(Dataset entries)
┄┄┄┄┄┄┄┄┄┄┄┄┄┄┄┄┄┄┄┄
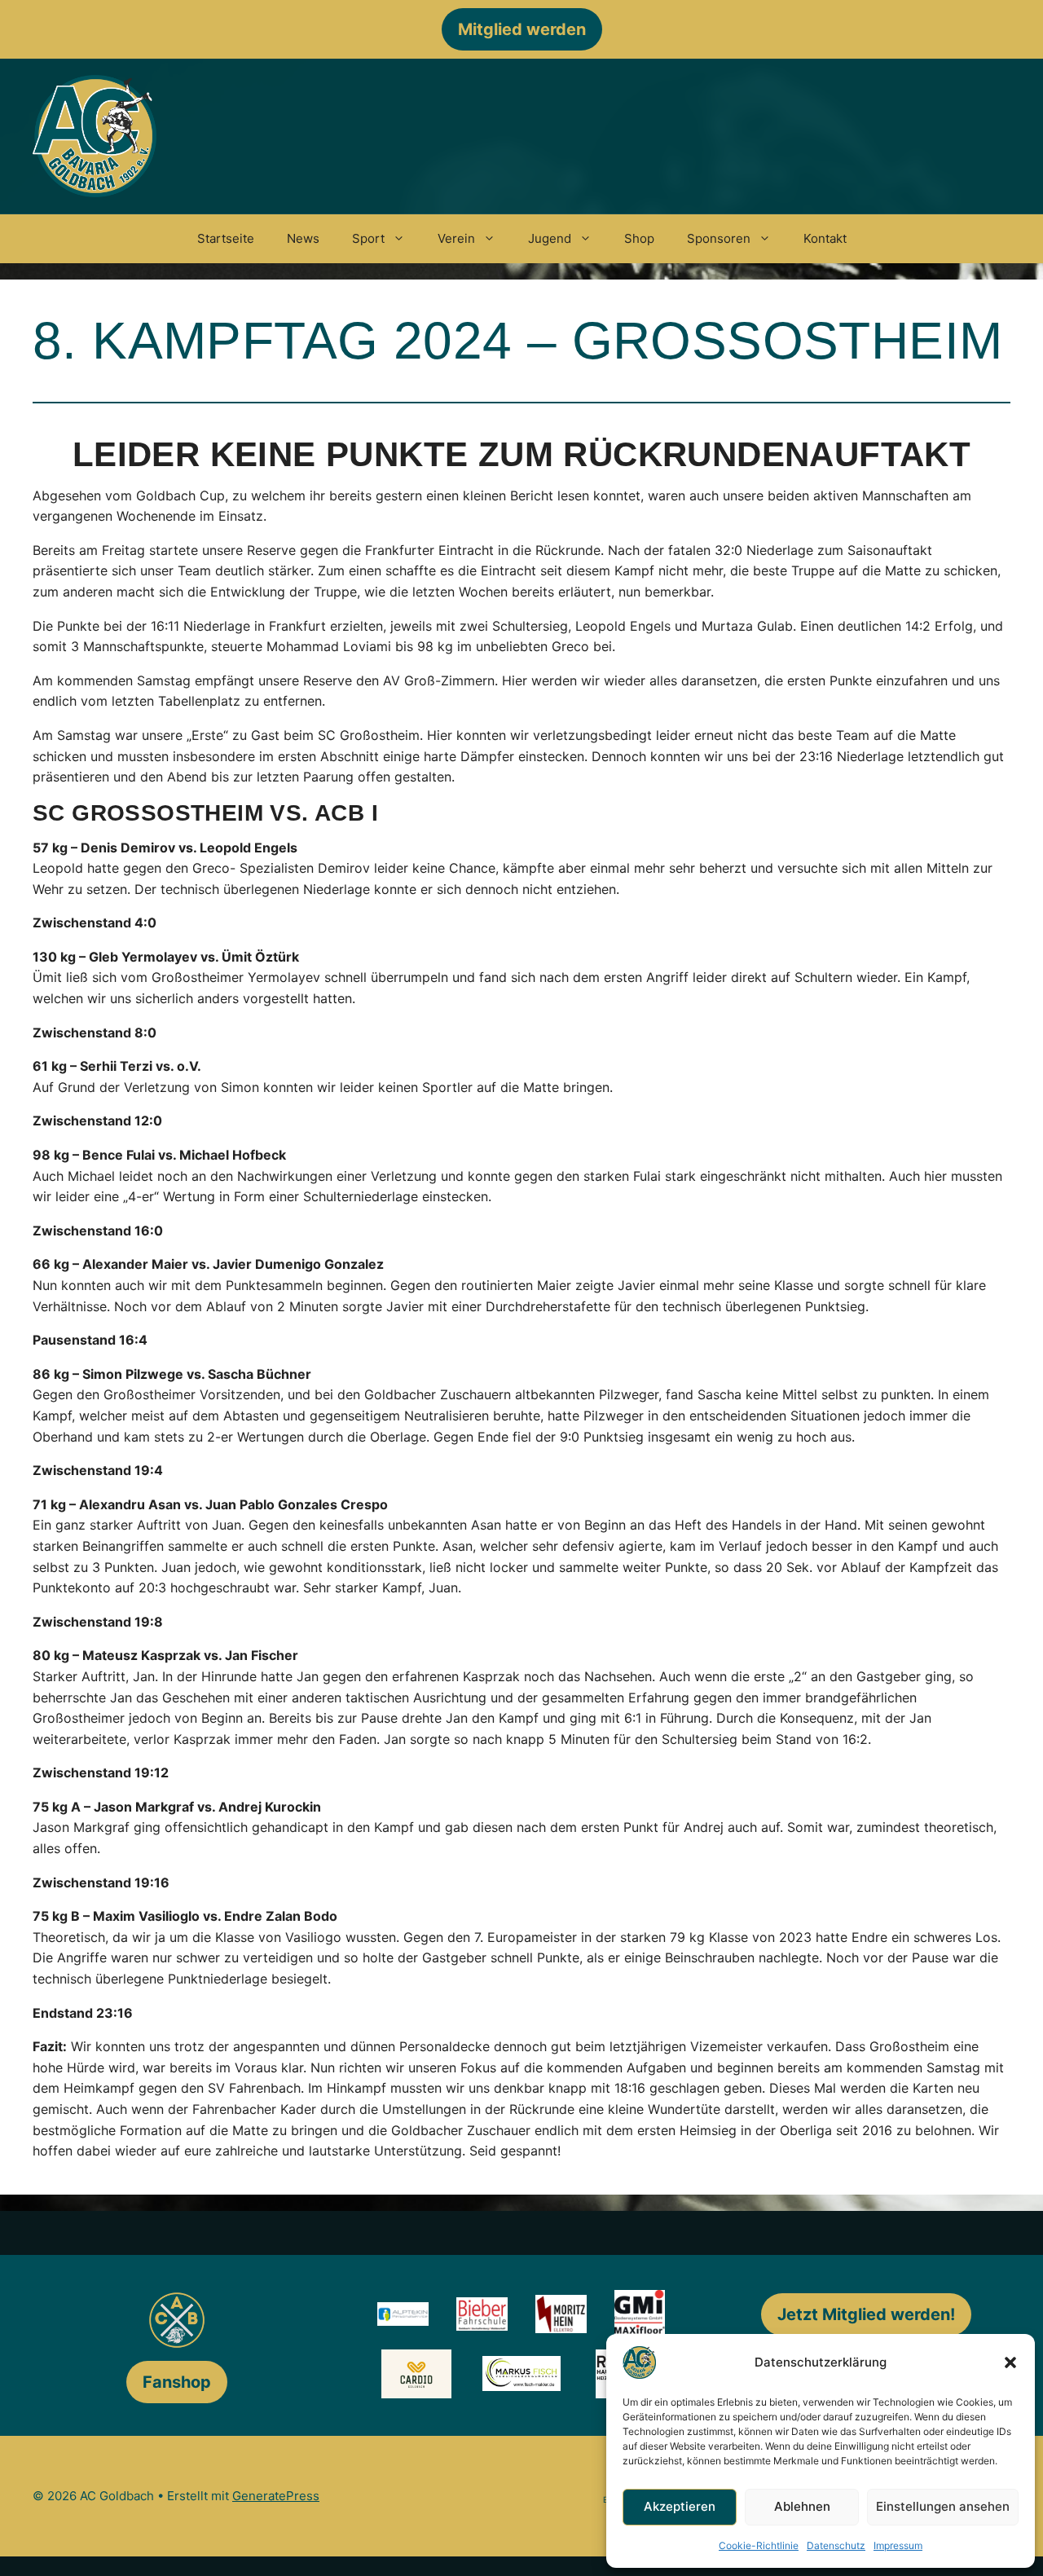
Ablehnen (802, 2506)
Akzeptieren (679, 2506)
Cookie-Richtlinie (759, 2545)
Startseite (225, 238)
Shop (639, 238)
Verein (456, 238)
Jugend (549, 238)
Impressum (898, 2545)
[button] (1010, 2362)
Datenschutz (836, 2545)
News (303, 238)
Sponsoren (718, 238)
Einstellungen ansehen (943, 2506)
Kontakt (825, 238)
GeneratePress (275, 2495)
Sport (368, 238)
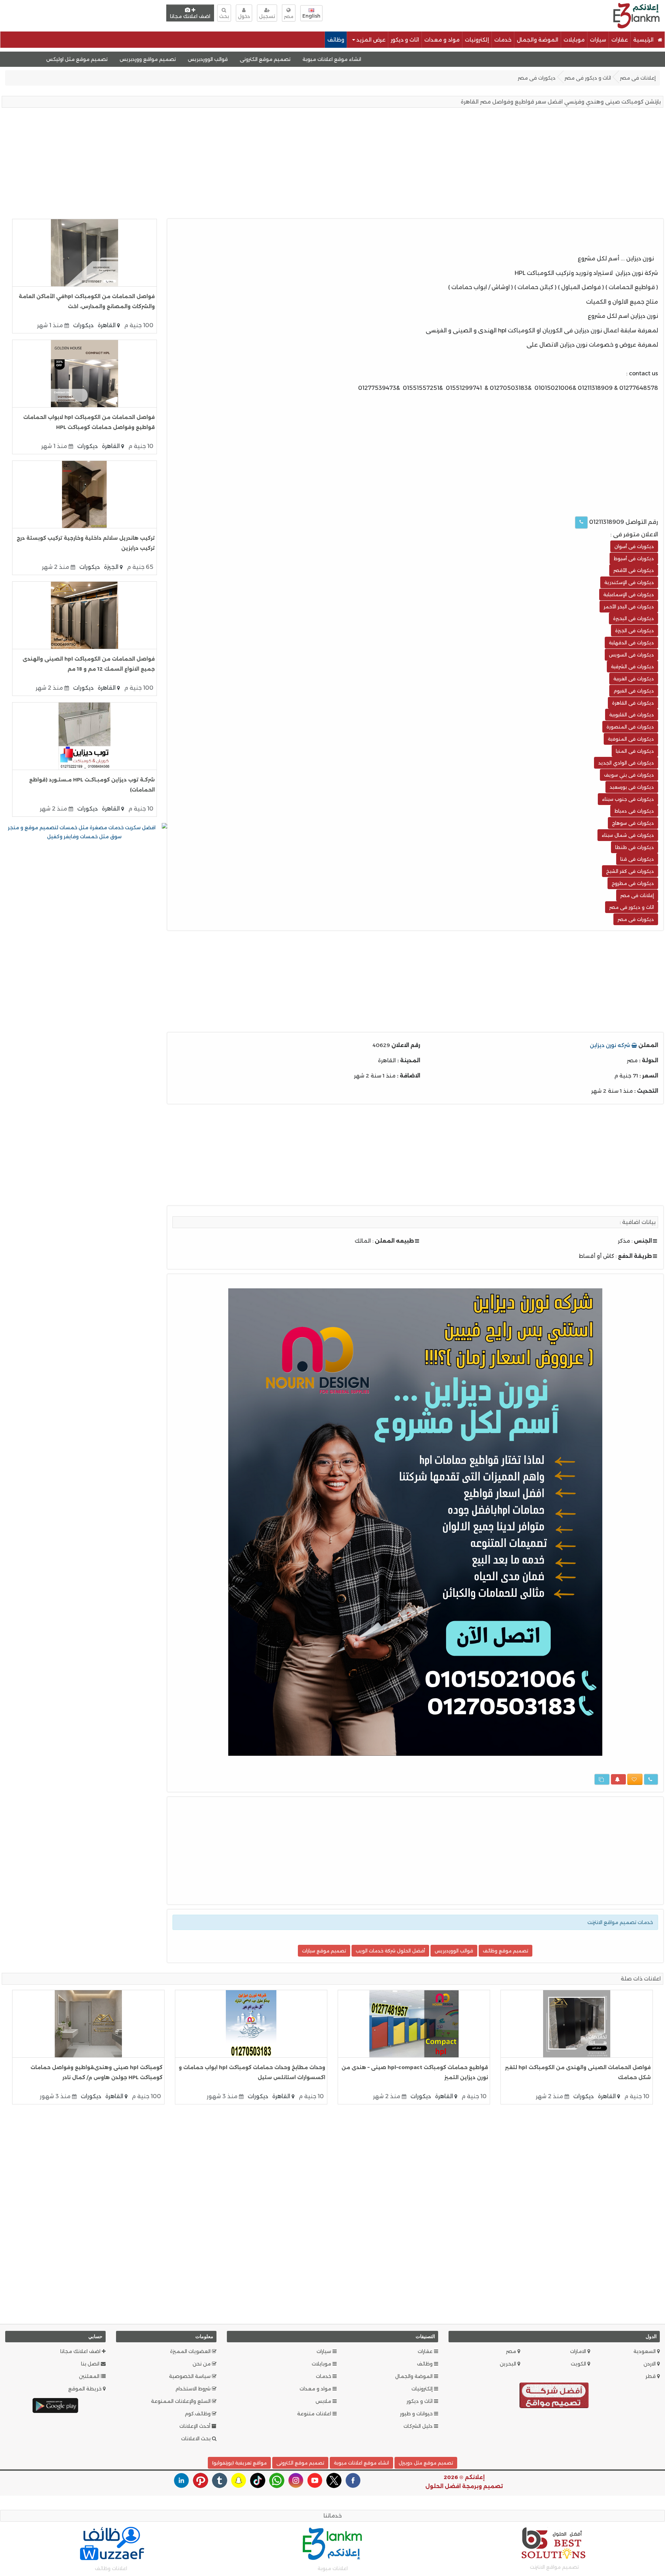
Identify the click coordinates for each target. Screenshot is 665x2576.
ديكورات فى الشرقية (632, 666)
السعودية (645, 2351)
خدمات (503, 39)
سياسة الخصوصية (190, 2376)
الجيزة (112, 567)
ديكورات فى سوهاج (633, 823)
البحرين (508, 2364)
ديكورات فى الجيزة (634, 630)
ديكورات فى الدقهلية (631, 642)
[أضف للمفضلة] (634, 1779)
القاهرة (107, 325)
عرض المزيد (370, 39)
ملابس (324, 2401)
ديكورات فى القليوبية (631, 714)
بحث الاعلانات (196, 2438)
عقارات (619, 39)
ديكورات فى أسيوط (634, 558)
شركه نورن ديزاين (610, 1045)
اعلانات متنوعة (314, 2413)
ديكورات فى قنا (637, 859)
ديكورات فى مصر (537, 78)
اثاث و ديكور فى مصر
┄┄┄┄┄┄┄┄┄┄┄┄┄┄┄┄┄┄┄┄
__Try it__.
Exclude the pictures and give back the rest of the data above exactly as written.

__Result for this exercise__.
Ablehnen (802, 2506)
Akzeptieren (679, 2506)
Cookie-Richtlinie (759, 2545)
Startseite (225, 238)
Shop (639, 238)
Verein (456, 238)
Jugend (549, 238)
Impressum (898, 2545)
[button] (1010, 2362)
Datenschutz (836, 2545)
News (303, 238)
Sponsoren (718, 238)
Einstellungen ansehen (943, 2506)
Kontakt (825, 238)
GeneratePress (275, 2495)
Sport (368, 238)
Identify the click coordinates for each target. Screenshot is 665x2576.
ديكورات فى الشرقية (632, 666)
السعودية (645, 2351)
خدمات (503, 39)
سياسة الخصوصية (190, 2376)
الجيزة (112, 567)
ديكورات فى سوهاج (633, 823)
البحرين (508, 2364)
ديكورات فى الجيزة (634, 630)
ديكورات فى الدقهلية (631, 642)
[أضف للمفضلة] (634, 1779)
القاهرة (107, 325)
عرض المزيد (370, 39)
ملابس (324, 2401)
ديكورات فى القليوبية (631, 714)
بحث الاعلانات (196, 2438)
عقارات (619, 39)
ديكورات فى أسيوط (634, 558)
شركه نورن ديزاين (610, 1045)
اعلانات متنوعة (314, 2413)
ديكورات فى قنا (637, 859)
ديكورات فى مصر (537, 78)
اثاث و ديكور فى مصر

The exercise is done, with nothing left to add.